Prompt =>
Give the entries back exactly as they stand, but without pictures.

Extracted entries =>

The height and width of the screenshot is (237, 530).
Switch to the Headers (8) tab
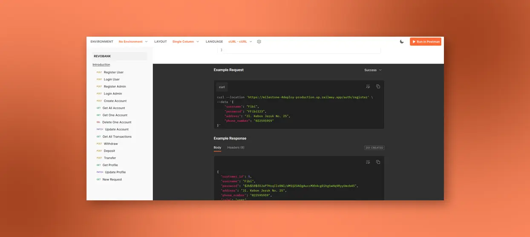click(x=236, y=147)
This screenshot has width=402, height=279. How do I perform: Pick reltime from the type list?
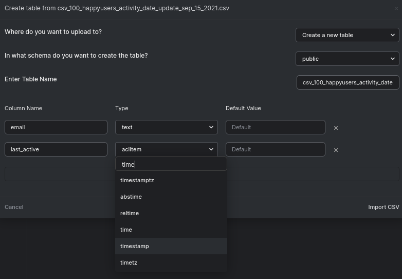coord(130,213)
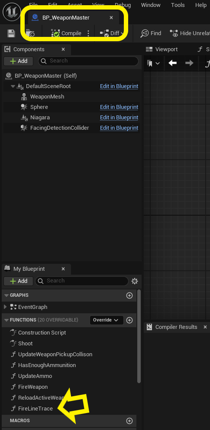The height and width of the screenshot is (430, 210).
Task: Click the back navigation arrow in graph
Action: click(x=172, y=63)
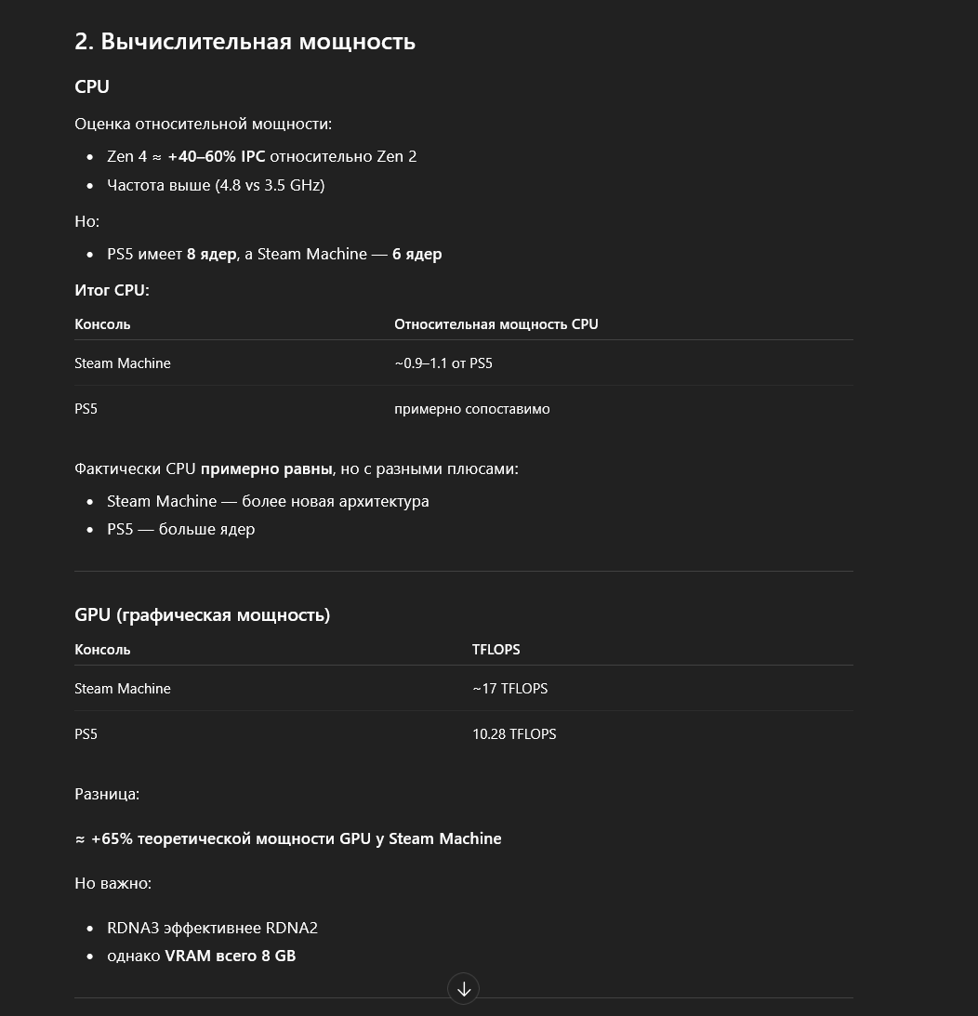Click the 'более новая архитектура' bullet
Screen dimensions: 978x1016
(x=268, y=502)
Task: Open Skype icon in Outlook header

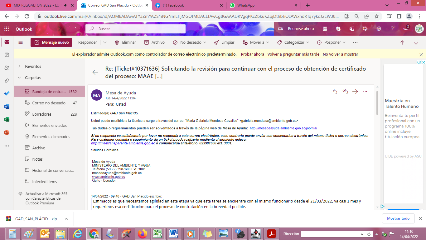Action: coord(338,29)

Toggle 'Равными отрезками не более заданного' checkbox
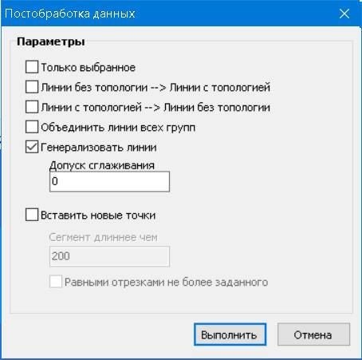coord(56,282)
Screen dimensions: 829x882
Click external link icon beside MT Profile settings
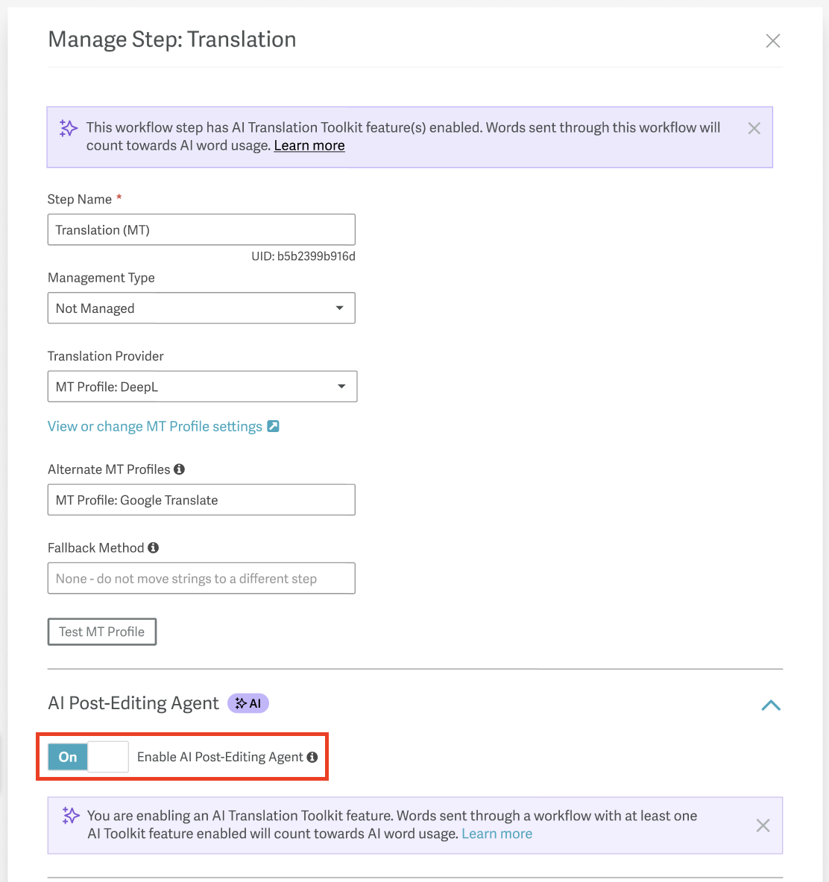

Answer to this problem =>
The height and width of the screenshot is (237, 530).
Switch to the Headers (8) tab
click(x=236, y=147)
This screenshot has width=402, height=279. How do I perform: Pick reltime from the type list?
coord(130,213)
The height and width of the screenshot is (430, 210).
Task: Click the back navigation arrow in graph
Action: click(x=172, y=63)
Click the 'более новая архитектура' bullet
Screen dimensions: 978x1016
(x=268, y=502)
Task: Open Skype icon in Outlook header

Action: coord(338,29)

Toggle 'Равными отрезками не более заданного' checkbox
coord(56,282)
Screen dimensions: 829x882
Click external link icon beside MT Profile settings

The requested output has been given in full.